Tuesday, October 07, 2025

Denton, 10.6.2025

It's not often one gets to hear a concert of modern music here in North Texas. The Modern Art Museum of Fort Worth has their Sounds Modern series, but that's only a couple of times a year. Some of the performers occasionally appear in improvising contexts on the Denton experimental music scene, but opportunities to hear them performing works by 20th century and contemporary composers on the concert stage are few and far between. Now less so. 

Richard Shuster.

Minerva Contemporary Ensemble is the brainchild of a couple of members of the music faculty at Texas Women's University. Richard Shuster is professor of music and director of piano studies, while Ermir Bejo is manager and director for TWU's Margo Jones Performance Hall. Together, they've assembled an adventurous group of performing artists who filled the hall last night with a program of challenging and intriguing compositions. 

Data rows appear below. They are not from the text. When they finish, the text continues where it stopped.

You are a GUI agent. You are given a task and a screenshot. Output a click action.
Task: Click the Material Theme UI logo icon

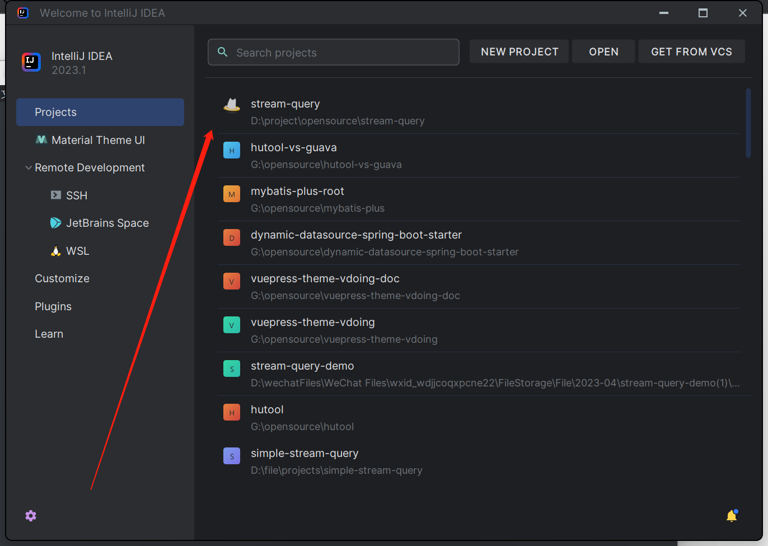click(41, 140)
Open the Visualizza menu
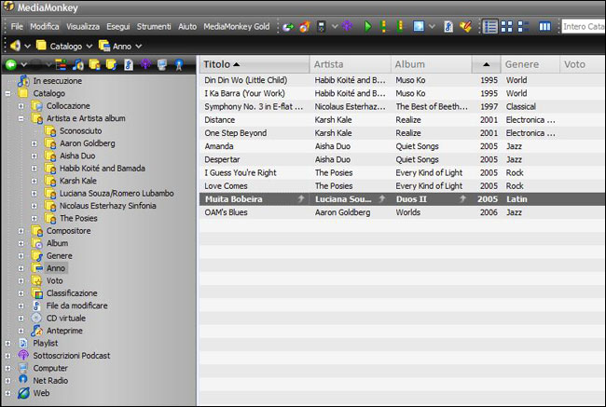606x407 pixels. (x=83, y=26)
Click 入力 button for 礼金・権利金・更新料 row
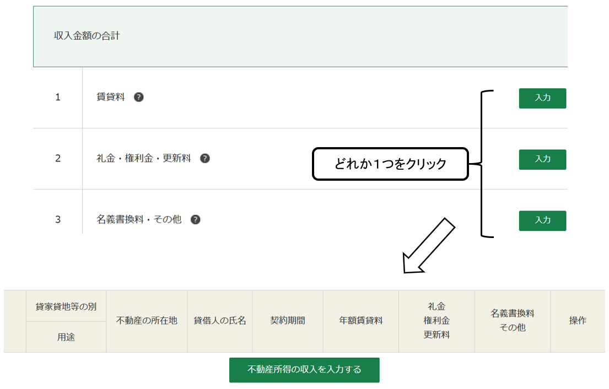The width and height of the screenshot is (609, 389). click(x=542, y=160)
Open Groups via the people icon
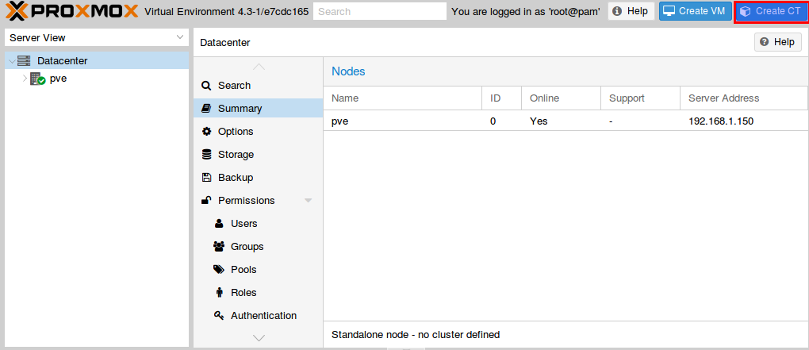 point(219,247)
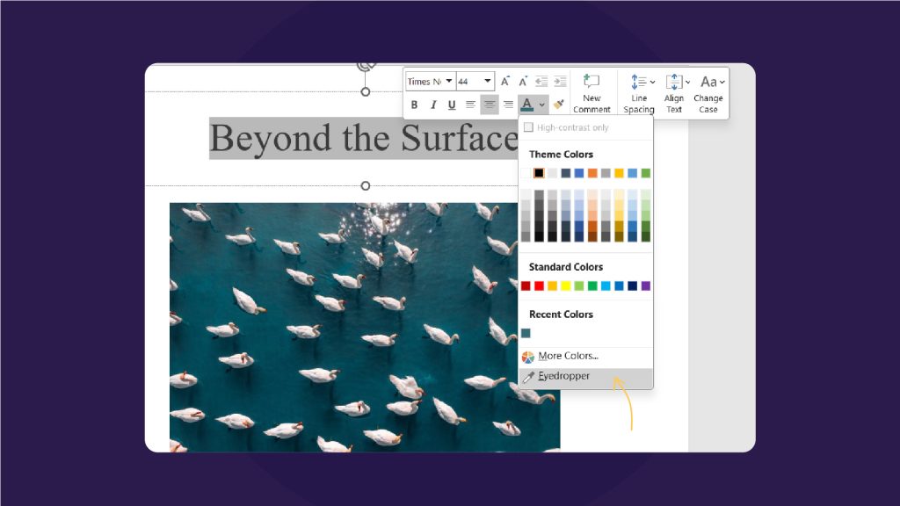Screen dimensions: 900x506
Task: Select center text alignment
Action: pyautogui.click(x=489, y=105)
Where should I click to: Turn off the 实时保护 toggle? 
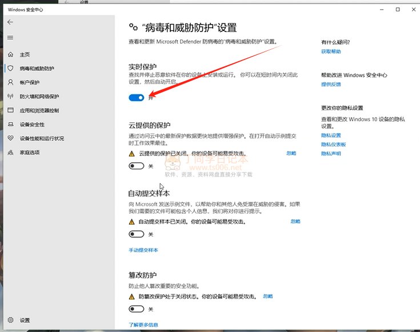[x=136, y=98]
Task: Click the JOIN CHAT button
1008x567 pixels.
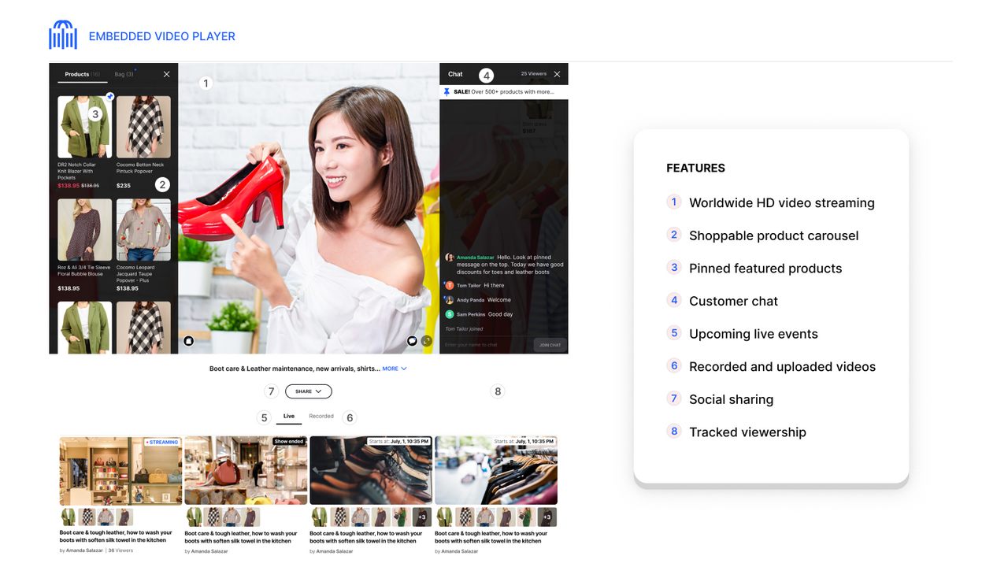Action: pos(550,344)
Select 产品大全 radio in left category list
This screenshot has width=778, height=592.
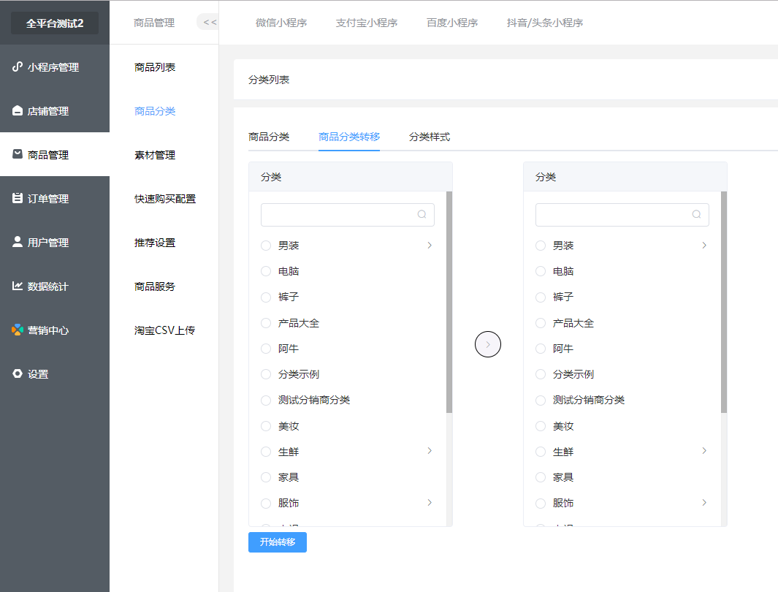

Jordan Fuchs and Whitney Geldon.

Joseph Klein's Chain of Circumstances is a piano solo that can also be performed with four hands, a solo dancer, and/or interactive computer music. On this occasion, the piece was played by Shuster and danced by choreographer Jordan Fuchs (whom we recently saw make his Improv Lotto debut at Rubber Gloves Rehearsal Studios) and a second dancer, Whitney Geldon, whom  your humble chronicler o' events had the pleasure of accompanying back when she was a member of Big Rig Dance Collective and I was in HIO. The music begins simply, minimally, gradually evolving through episodes of sweeping lyricism and percussive tension, with Shuster spending a fair amount of time picking and strumming the piano's strings. The shifting sonic environment was mirrored in the movements of the dancers, who at times approached and interacted with the piano. A continually surprising and visually arresting curtain-raiser.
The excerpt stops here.